## [Input records]
══════════
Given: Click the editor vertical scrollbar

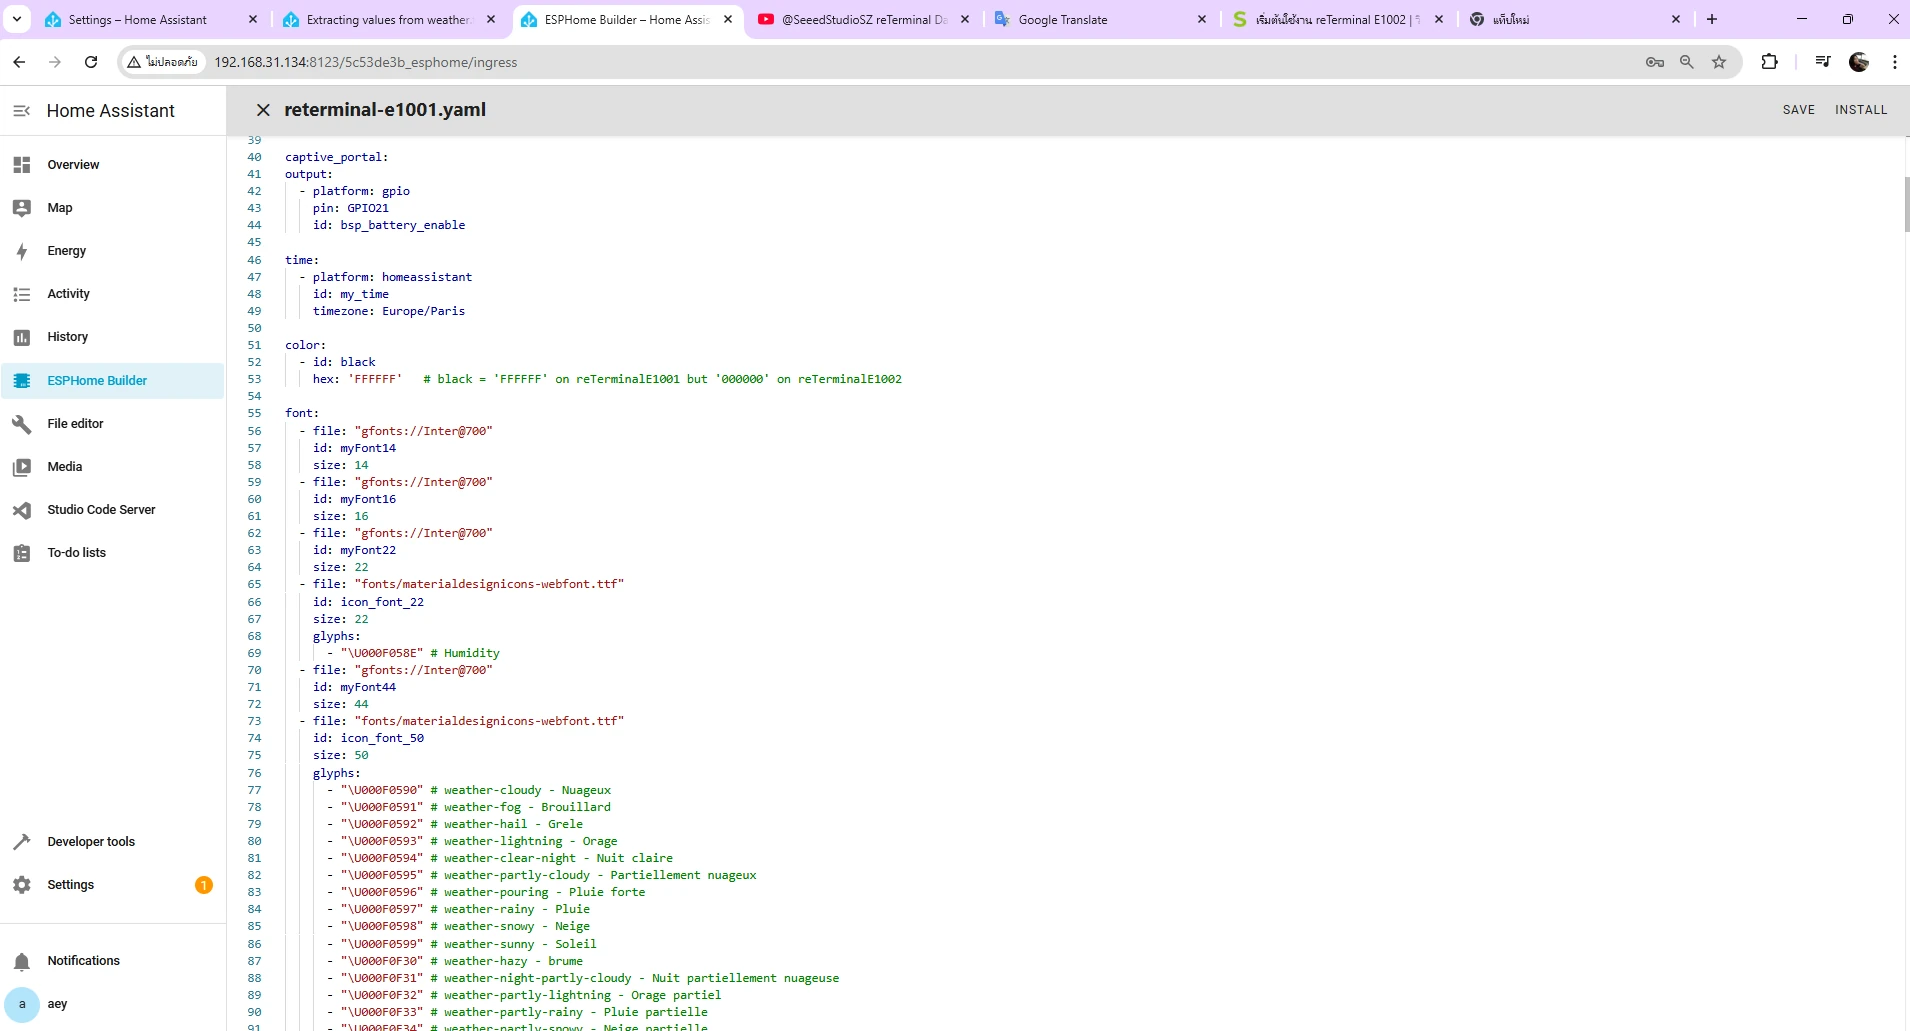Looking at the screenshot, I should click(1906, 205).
══════════
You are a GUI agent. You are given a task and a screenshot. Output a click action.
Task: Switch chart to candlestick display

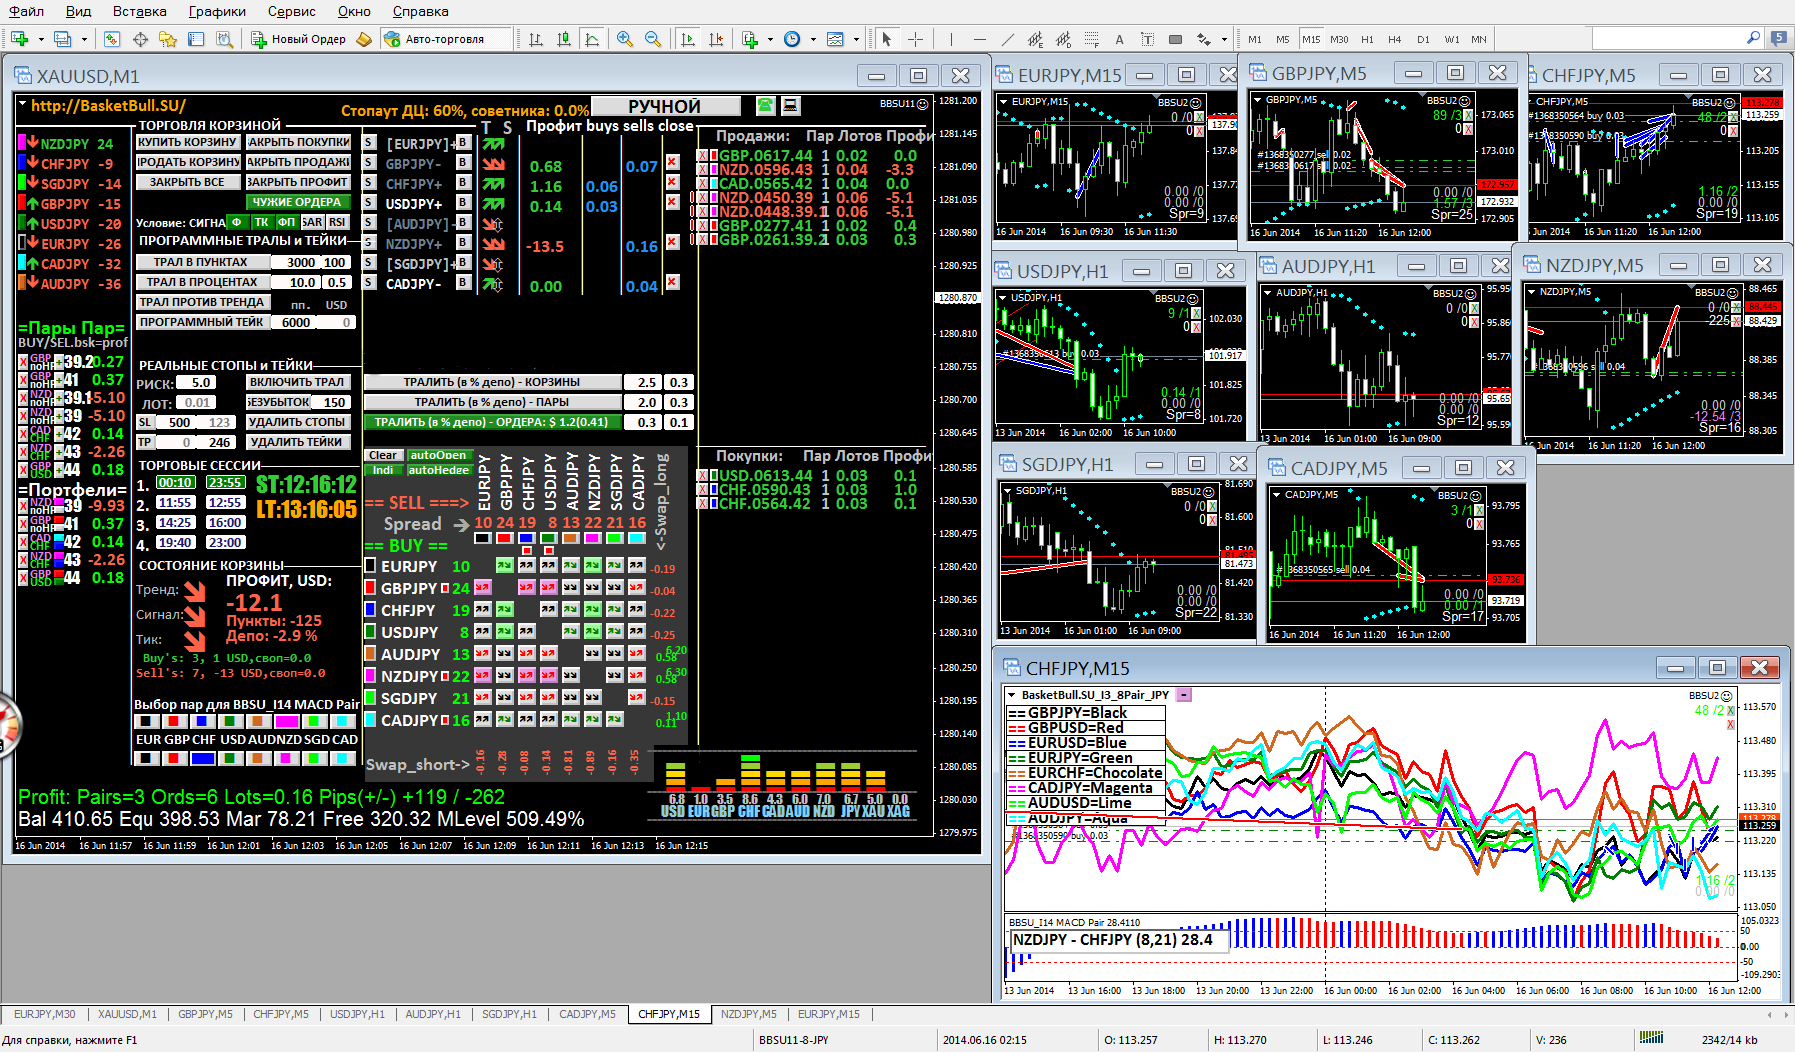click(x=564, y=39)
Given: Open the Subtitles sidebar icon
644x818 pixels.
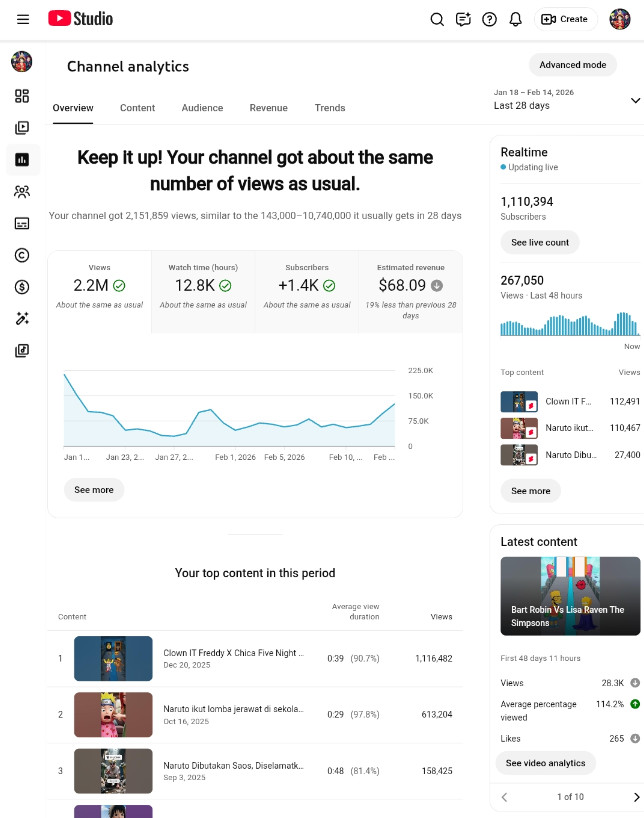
══════════
## [Your instructions]
Give again, exactly as written above, every line from the one holding "You are a GUI" to the one holding "644x818 pixels.", with both ends kept and the pictures left out.

## [Completed exercise]
You are a GUI agent. You are given a task and a screenshot. Output a click action.
Task: Switch chart to candlestick display

click(x=564, y=39)
Given: Open the Subtitles sidebar icon
644x818 pixels.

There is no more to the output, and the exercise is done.